After the polls closed in Mexico on June 7, embattled President Enrique Peña Nieto stepped up to claim a victory that he didn’t win.
“In Mexico, democracy advances,” he declared triumphantly in a polished television address. He announced that the Mexican people had expressed their will through institutions and channeled their differences through the democratic system.
Though there are calls throughout Mexico for the president to step down, there was nothing conciliatory about his speech. He called the voter turnout — which fell just under 50 percent — a “mandate to reject violence and intolerance and work together toward prosperity and peace.” He touched only obliquely pre-electoral conflicts over protesting teachers, disappeared students, and other controversies. He threw down the gauntlet to the thousands who have protested neoliberal educational and privatization reforms by concluding: “The reforms are going forward.”
But in reality, the results of the elections were far from a vote of confidence for Peña Nieto’s government — or even for the electoral system itself.
Punishment of the Major Parties
With more than 2,000 posts up for grabs — including the whole lower house of Congress and nine governorships — Mexicans turned out at a rate of around 48 percent. That’s high for a midterm, when the presidency isn’t up for a vote.
Yet that participation hasn’t dissipated discontent. Mexico’s incoming politicians will face as much — or even more — protest and mistrust as the old ones. Polls showed that an astounding 91 percent of those surveyed don’t trust the political parties, and only 27 percent are satisfied with the level of democracy in Mexico.
In other words, people voted even when they had little faith in the system or the results. In some cases voters might’ve had real enthusiasm for candidates, but in others people opted for the lesser of evils, took money for votes, or were coerced by employers. To interpret that as a unified statement in support of institutions that most people believe are corrupt is a purposeful error designed to paper over deep and growing dissent.
All the major parties — the governing Institutional Revolutionary Party (PRI), the right-wing National Action Party (PAN), and the left-of-center Party of the Democratic Revolution (PRD) — suffered setbacks.
The PRI lost around a dozen seats in the Chamber of Deputies, though it will still control a majority of seats thanks to a coalition with the Green and New Alliance Parties. Peña Nieto took the result as an endorsement of his administration, yet polls show that 85 percent of Mexicans don’t trust the president, and 60 percent believe that corruption has increased during his administration. So continued PRI control could actually raise the temperature of the pressure pot Mexico is rapidly becoming.
Peña Nieto has suffered months of bad press.

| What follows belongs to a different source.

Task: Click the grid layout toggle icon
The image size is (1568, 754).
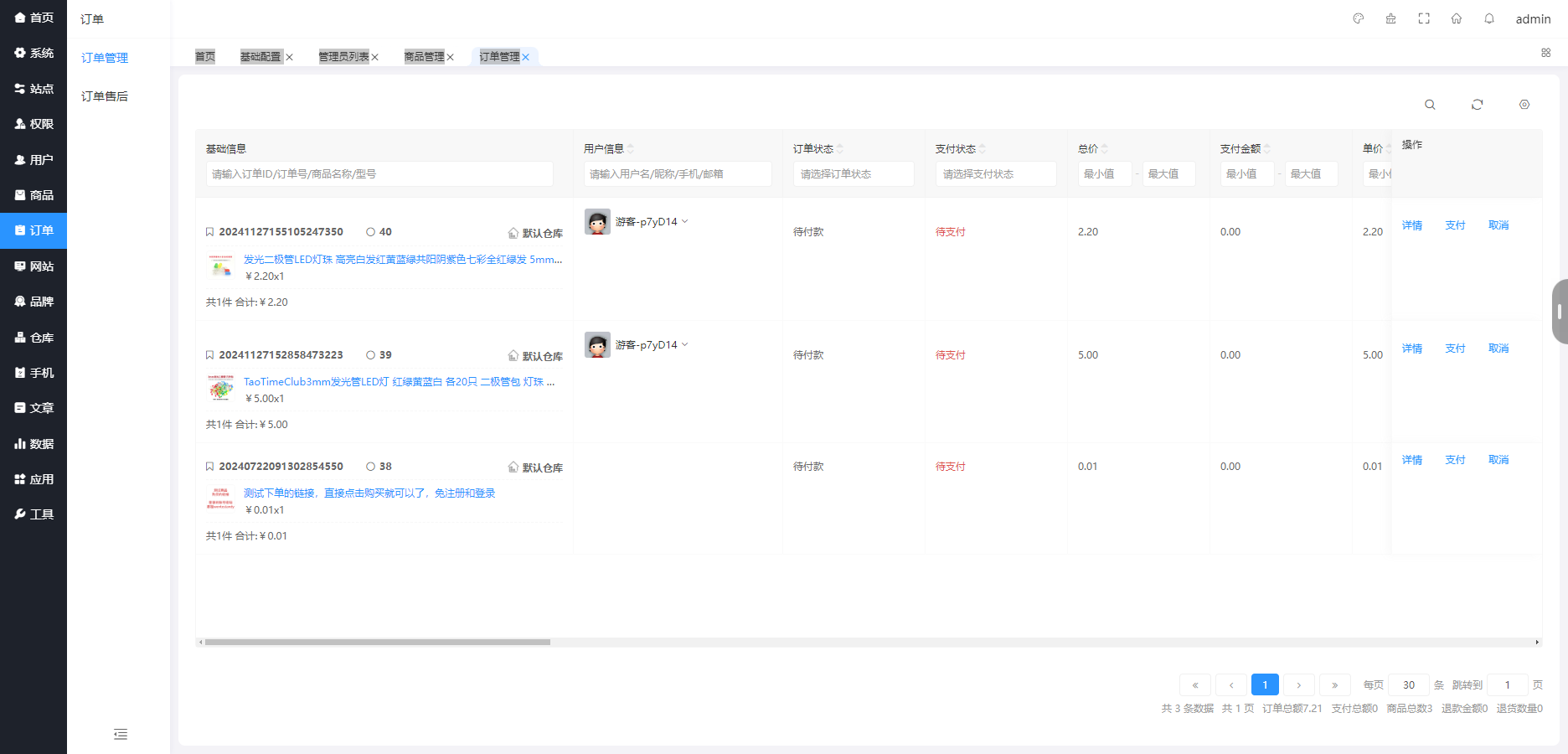Action: (1545, 53)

Investigators published exposés about a mansion purchased for his family by a major government contractor, and other dubious dealings have affected him and members of his administration. His popularity plummeted after his administration first ignored then blocked an investigation into the case of the 43 missing students of Ayotzinapa and alleged extrajudicial executions in Tlatlaya. To top it off, the economic outlook for Mexico has been repeatedly readjusted downward since the year began.

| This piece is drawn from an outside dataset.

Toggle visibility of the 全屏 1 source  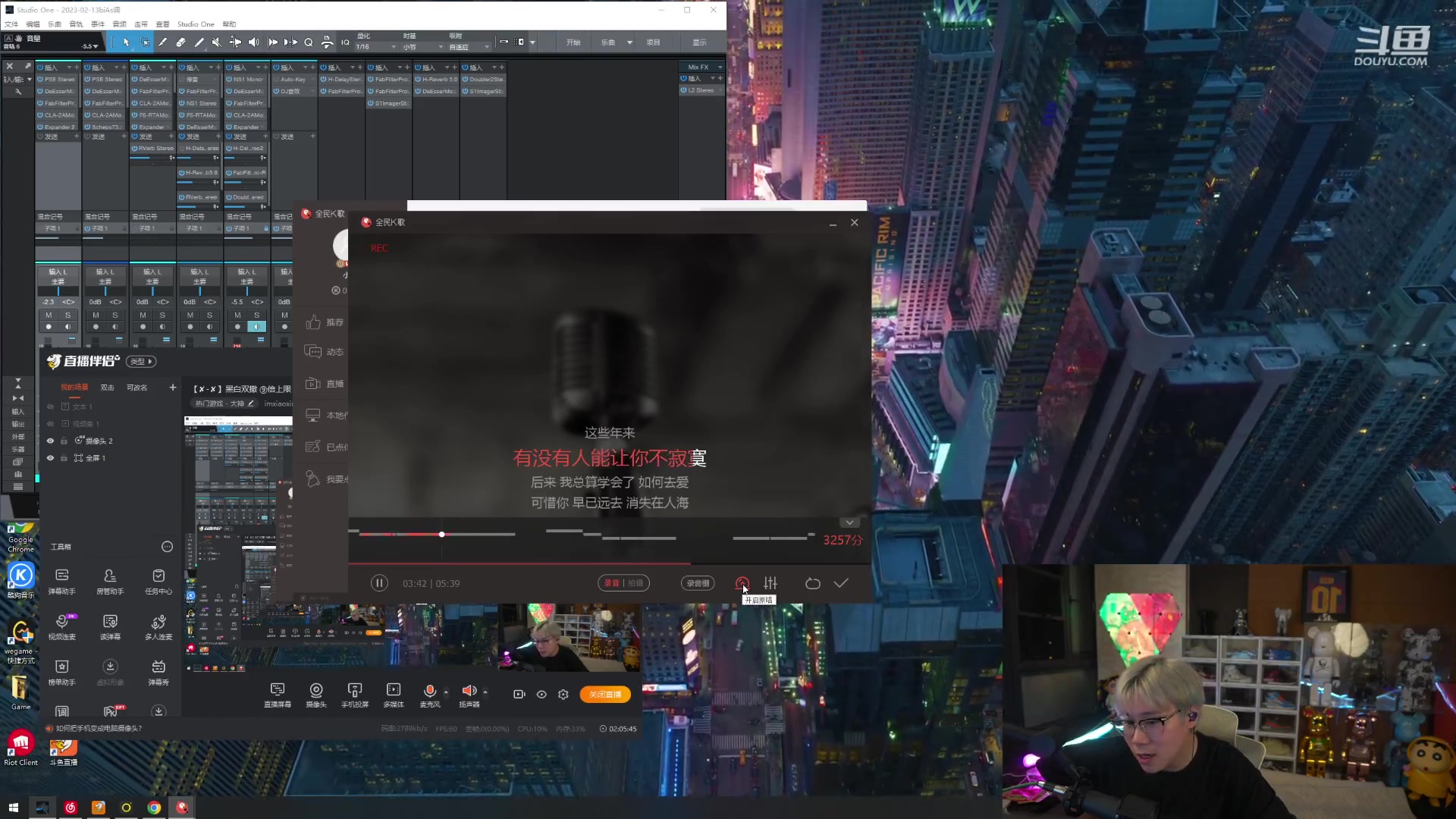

The conservative PAN maintained its level of about 20 percent of the national vote. It will govern in Baja California Sur and the central state of Queretaro.
The PRD, though, won only 10 percent of the vote, losing some 40 congressional seats. Its downfall reflects the strong showing of the Movement for National Regeneration, or MORENA, a new party split off from the PRD and led by former PRD presidential candidate Andrés Manuel Lopez Obrador. MORENA gained about 8.5 percent of the vote, a significant showing for its first time out. It snatched the majority in the Mexico City Assembly and at least five of the city’s 16 boroughs from its progenitor.